Die FDP ist wieder in. Warum das gut ist: Neo-Power-Sexy-Man
Jung und dumm
von Adrian Schulz
Christian Lindner hat einen postmodernen Midas-Komplex: Alles, was er anfasst, wird zu einem Start-up. So auch er selbst. Fast aus dem Stand hat der bestaussehende FDP-Vorsitzende seit Thomas Gottschalk sich noch das letzte Quäntchen Human Ressource aus der Haarwurzel gefönt, um die target audience zu enchanten. Das ist ihm gelungen. Lindner ist wie Martin Schulz auf Kokain. Er steht für tolle Inhalte. Jede Hausfrau zwischen Erkelenz und Regensburg will ein Toupet von ihm. Außerdem kann keiner so gut den Ton der Rechtsradikalen imitieren wie er (ist aber alles nur Show – halte durch, armer Lindner). In der Uni kleben neuerdings überall Sticker. Darauf steht: Jung, liberal, gutaussehend.
Vorbildhaft macht Superstar Christus Lindner sich selbst zuallererst zur Ware. Unzählige vollgesabberte öffentlich-rechtliche Speichelpfannen sind die stummen Zeugen seines Fetischcharakters. Darin gleicht er einem der großen Serienhelden der Gegenwart: Lindner ist wie Don Draper in Gestalt eines Düsseldorfer Internet-Callboys. Sie erinnern sich – der überaus haarige Mann, der sich vom traumatisierten Bauernkind zum versoffenen Weiberhelden mit Personalverantwortung hochejakuliert, sieben lange Staffeln voll mit heteroaggressivem Sexterror.
Der Erfolg der Marke Lindner kann nur Gutes bedeuten für die krisenumwitterte Bundesrepublik: endlich wieder Leben in der bürgerlichen Bude. Ein starker schöner Mann, der das Ruder, den Lead, übernimmt. Der endlich mal wieder die Core Assets in den Blick nimmt, der die Mindsets gecleart und die Stakeholder geshortet kriegt. Wurde ja auch Zeit. Wie viele sehrgutbezahlte Leistungsträger-Kassiererinnen, wie viele zulagengemästete Fleischereifachschlachter und Deluxe-Premium-Krankenschwestern kratzen, täglich nervöser an Ämtertüren und warten nur darauf, sich von den durch lukrative Steuersenkungen eingesparten Einkommensmilliarden attraktive Lofts und vollschlanke Businesscases kaufen zu können, um ihre Rente zu sichern?

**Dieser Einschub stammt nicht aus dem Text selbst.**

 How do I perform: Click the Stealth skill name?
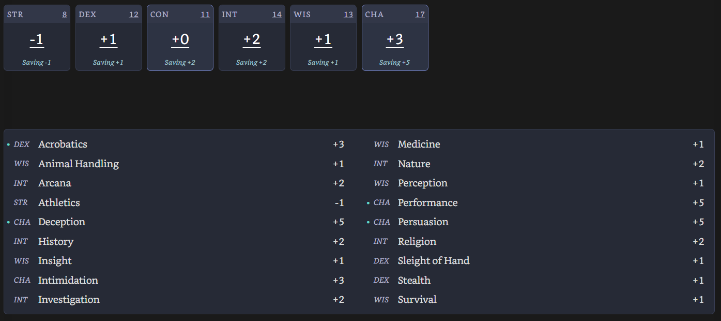point(414,281)

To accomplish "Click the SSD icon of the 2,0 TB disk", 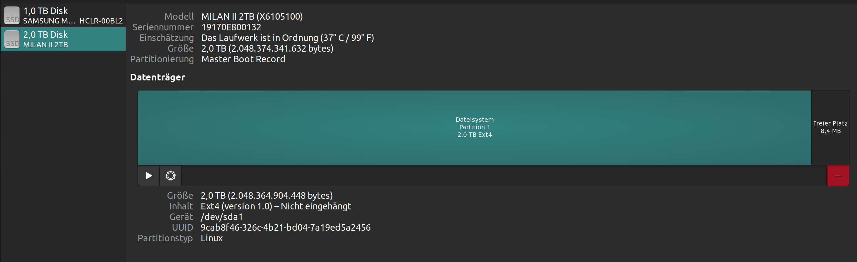I will click(x=12, y=39).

Keine. Aber es geht ja um etwas ganz anderes – um Werte. Wie zum Beispiel, äh, Schnelligkeit und Effizienz. Oder gut geführte Lebensläufe. Freunde, mit denen man ganze Mittagspausen verpowersnacken kann. Jeder Arbeitslose kriegt, verspricht der Volkstribun neuerdings gar, ein kostenloses Leinensakko. Ist das schon Planwirtschaft? Im Gegenzug vollführt Pimmel-Lindner vor Publikum die erste Sparmaßnahme: sich nicht mehr rasieren. Eh total hip grade (in Düsseldorf). Überhaupt: Wer braucht schon Strom? Man kann sich doch auch in der Sonne branden.
Es ist wieder so weit: Die FDP ist voll im Trend. Wer Bescheid weiß, jubelt für sie. Bescheid wissen – das tut diese Kolumne, wie die 28 treuen Leser verinnerlicht haben, aber sowas von; es ist sogar ihr Stilprinzip. Wie passend.
Nach dem fulminanten Wahlerfolg in NRW feiert Deutschlands Avantgarde die Avantgarde-Partei. Die Speerspitze der Revolution hat wieder einen festen Bezugspunkt. Die Börse platzt vor Energie. Meine Kinder wählen FDP.